### TASK OBJECTIVE
Your answer must consist solely of the lines from the start of the entries below through the line with "You are a GUI", unchanged.

### DATASET EXCERPTS

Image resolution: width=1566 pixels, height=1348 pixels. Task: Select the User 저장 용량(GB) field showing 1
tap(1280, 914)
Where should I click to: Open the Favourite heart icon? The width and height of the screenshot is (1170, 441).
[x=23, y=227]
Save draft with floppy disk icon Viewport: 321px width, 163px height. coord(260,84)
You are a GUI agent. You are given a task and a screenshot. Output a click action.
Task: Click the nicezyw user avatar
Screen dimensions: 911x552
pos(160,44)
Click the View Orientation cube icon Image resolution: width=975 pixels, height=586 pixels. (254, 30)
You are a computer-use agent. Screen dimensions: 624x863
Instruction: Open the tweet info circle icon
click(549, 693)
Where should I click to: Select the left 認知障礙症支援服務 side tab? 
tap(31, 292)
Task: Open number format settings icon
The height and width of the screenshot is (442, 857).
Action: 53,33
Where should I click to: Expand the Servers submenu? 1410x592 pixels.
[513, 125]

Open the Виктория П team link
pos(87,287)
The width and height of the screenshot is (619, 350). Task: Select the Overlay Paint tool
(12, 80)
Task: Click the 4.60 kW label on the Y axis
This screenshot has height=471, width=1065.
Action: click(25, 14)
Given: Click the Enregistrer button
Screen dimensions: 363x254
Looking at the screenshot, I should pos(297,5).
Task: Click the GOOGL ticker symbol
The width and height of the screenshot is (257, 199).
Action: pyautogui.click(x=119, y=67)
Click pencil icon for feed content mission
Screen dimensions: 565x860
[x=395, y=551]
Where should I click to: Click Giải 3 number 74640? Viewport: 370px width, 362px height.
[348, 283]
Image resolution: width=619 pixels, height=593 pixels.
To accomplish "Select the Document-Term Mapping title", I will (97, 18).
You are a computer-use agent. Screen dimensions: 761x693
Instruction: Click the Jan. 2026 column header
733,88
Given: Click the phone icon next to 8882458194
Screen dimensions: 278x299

### EXERCISE RESPONSE
Image resolution: width=1566 pixels, height=1348 pixels. Task: Select the User 저장 용량(GB) field showing 1
tap(1280, 914)
Where should I click to: Open the Favourite heart icon? The width and height of the screenshot is (1170, 441).
[x=23, y=227]
Save draft with floppy disk icon Viewport: 321px width, 163px height. coord(260,84)
You are a GUI agent. You are given a task and a screenshot. Output a click action.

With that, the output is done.